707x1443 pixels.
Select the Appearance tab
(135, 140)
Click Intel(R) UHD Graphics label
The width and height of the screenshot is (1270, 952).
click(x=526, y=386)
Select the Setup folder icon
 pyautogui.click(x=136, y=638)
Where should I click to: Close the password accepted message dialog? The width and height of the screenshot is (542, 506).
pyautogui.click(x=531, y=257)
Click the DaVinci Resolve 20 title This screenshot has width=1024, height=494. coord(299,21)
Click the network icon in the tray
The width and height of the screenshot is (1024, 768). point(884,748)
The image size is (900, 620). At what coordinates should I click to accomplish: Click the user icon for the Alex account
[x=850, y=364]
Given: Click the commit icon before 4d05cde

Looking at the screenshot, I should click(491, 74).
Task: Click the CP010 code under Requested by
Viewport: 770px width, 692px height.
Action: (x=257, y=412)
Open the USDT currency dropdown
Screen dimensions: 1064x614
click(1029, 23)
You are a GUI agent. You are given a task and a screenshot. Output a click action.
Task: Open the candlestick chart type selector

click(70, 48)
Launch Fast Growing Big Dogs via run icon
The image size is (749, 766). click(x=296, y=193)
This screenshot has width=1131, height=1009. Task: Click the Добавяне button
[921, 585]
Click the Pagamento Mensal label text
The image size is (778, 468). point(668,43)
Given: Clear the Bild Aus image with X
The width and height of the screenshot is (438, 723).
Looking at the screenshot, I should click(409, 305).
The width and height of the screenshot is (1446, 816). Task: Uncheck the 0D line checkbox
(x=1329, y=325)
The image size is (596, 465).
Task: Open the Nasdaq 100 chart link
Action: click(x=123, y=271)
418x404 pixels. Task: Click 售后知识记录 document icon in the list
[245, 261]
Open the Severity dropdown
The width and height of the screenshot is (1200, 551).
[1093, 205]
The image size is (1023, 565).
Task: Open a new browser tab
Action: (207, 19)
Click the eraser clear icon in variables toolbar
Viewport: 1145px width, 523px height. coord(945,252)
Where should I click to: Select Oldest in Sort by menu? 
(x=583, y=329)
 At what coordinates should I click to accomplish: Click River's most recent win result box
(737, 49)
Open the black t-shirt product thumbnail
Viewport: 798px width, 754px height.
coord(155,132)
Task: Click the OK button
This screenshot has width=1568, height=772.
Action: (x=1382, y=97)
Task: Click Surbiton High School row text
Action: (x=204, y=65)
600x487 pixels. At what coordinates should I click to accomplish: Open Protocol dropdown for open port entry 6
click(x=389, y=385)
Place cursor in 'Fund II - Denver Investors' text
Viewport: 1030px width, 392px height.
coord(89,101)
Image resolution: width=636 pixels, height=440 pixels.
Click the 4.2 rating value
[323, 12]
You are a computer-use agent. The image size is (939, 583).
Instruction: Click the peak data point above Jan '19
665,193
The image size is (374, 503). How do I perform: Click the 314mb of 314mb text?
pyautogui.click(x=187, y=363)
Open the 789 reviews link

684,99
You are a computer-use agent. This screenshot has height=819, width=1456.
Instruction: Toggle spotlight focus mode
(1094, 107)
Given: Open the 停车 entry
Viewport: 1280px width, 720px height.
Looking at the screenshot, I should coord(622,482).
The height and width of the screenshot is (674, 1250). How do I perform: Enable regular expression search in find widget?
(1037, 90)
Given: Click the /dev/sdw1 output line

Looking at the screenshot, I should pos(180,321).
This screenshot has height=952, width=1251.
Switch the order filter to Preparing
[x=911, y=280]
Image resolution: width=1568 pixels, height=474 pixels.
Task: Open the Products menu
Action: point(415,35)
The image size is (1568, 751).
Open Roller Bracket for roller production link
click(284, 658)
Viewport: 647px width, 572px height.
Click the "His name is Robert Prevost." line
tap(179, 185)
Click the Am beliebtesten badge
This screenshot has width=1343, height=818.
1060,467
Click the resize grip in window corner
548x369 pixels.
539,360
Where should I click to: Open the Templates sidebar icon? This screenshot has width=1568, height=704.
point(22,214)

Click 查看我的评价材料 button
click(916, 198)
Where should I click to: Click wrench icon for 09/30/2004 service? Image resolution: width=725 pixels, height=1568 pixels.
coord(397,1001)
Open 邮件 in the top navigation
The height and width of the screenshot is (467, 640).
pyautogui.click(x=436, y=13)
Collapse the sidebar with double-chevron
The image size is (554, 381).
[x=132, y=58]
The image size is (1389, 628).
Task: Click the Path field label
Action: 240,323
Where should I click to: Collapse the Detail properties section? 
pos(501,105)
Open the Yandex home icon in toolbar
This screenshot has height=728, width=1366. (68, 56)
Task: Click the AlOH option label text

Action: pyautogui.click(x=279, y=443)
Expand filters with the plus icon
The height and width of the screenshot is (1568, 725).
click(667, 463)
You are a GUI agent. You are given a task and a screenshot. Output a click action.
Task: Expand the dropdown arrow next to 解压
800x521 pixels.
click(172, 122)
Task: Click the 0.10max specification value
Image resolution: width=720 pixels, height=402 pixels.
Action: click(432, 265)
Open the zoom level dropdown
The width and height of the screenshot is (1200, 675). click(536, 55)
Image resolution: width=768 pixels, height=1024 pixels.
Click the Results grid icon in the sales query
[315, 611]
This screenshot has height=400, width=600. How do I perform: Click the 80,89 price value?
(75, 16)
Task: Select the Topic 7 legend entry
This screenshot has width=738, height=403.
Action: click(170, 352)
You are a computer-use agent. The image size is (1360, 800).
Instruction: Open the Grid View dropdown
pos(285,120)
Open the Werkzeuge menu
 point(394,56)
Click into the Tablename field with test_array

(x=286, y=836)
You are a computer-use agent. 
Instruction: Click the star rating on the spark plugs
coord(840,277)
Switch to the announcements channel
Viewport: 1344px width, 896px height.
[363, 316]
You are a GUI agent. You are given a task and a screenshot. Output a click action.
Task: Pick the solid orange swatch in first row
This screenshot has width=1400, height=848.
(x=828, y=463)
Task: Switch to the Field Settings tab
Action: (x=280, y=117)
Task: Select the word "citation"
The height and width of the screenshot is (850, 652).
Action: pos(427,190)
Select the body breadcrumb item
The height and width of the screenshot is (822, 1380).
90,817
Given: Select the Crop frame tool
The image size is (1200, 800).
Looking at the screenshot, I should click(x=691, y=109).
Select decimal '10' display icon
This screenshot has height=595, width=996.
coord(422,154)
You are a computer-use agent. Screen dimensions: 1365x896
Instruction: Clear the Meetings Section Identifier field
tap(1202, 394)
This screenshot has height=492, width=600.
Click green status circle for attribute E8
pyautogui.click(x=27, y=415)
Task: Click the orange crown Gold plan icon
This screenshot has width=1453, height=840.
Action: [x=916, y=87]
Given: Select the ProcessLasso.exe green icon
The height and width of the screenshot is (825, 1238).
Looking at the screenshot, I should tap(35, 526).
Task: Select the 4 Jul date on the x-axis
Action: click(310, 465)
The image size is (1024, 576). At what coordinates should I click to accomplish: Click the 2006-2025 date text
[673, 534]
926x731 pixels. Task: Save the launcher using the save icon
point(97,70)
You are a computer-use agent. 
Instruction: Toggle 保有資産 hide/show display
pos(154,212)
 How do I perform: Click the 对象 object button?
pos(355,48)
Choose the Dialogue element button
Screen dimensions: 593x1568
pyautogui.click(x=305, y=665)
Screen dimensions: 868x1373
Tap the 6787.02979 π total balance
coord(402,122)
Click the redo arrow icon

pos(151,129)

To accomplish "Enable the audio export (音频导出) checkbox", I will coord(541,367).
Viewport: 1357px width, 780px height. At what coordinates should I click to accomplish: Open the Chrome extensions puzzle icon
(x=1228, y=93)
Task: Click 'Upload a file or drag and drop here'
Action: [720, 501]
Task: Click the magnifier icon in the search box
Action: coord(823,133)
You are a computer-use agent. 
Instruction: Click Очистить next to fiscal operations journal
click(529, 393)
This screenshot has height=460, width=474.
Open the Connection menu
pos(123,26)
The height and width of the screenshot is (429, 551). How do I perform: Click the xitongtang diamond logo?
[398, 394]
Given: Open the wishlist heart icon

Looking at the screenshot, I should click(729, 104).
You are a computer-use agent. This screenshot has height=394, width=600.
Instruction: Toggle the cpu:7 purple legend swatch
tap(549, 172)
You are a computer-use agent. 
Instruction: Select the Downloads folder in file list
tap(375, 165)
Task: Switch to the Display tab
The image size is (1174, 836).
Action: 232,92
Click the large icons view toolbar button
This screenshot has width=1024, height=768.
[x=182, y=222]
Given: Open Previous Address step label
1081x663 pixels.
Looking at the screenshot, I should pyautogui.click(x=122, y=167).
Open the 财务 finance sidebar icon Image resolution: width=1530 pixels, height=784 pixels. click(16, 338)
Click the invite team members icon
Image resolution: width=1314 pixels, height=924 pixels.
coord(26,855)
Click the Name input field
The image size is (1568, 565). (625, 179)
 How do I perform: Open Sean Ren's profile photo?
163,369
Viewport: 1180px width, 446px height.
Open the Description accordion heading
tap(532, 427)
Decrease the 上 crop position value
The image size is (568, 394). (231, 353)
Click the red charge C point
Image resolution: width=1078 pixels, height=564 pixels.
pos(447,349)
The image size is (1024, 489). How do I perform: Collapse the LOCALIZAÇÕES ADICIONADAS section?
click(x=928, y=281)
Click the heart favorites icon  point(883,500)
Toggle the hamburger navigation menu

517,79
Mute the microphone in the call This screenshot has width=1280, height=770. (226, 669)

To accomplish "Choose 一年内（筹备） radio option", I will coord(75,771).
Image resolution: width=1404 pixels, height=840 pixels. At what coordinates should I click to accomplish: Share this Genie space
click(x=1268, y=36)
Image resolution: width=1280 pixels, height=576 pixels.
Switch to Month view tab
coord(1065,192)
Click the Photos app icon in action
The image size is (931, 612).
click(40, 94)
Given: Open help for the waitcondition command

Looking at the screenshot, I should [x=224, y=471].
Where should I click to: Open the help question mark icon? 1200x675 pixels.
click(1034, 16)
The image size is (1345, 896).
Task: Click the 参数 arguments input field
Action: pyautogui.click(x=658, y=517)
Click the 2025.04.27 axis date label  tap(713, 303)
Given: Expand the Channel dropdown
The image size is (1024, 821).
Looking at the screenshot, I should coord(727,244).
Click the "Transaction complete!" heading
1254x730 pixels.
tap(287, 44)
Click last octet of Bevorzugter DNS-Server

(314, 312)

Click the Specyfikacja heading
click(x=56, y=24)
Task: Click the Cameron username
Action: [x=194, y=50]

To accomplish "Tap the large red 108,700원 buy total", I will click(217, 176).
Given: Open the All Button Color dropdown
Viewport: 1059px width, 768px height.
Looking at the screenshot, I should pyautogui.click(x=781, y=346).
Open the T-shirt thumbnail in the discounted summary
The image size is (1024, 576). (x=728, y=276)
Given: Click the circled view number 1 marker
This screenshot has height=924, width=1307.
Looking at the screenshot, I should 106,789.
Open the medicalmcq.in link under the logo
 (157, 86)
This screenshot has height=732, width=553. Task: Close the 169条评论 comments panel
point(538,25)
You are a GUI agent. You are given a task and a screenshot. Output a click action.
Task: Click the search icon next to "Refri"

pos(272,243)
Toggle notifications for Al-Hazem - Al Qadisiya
---*---
### EXERCISE GOAL
Whenever the word "orange" occurs in a line above, copy that line.

### EXERCISE RESPONSE
Task: Pick the solid orange swatch in first row
Task: Click the orange crown Gold plan icon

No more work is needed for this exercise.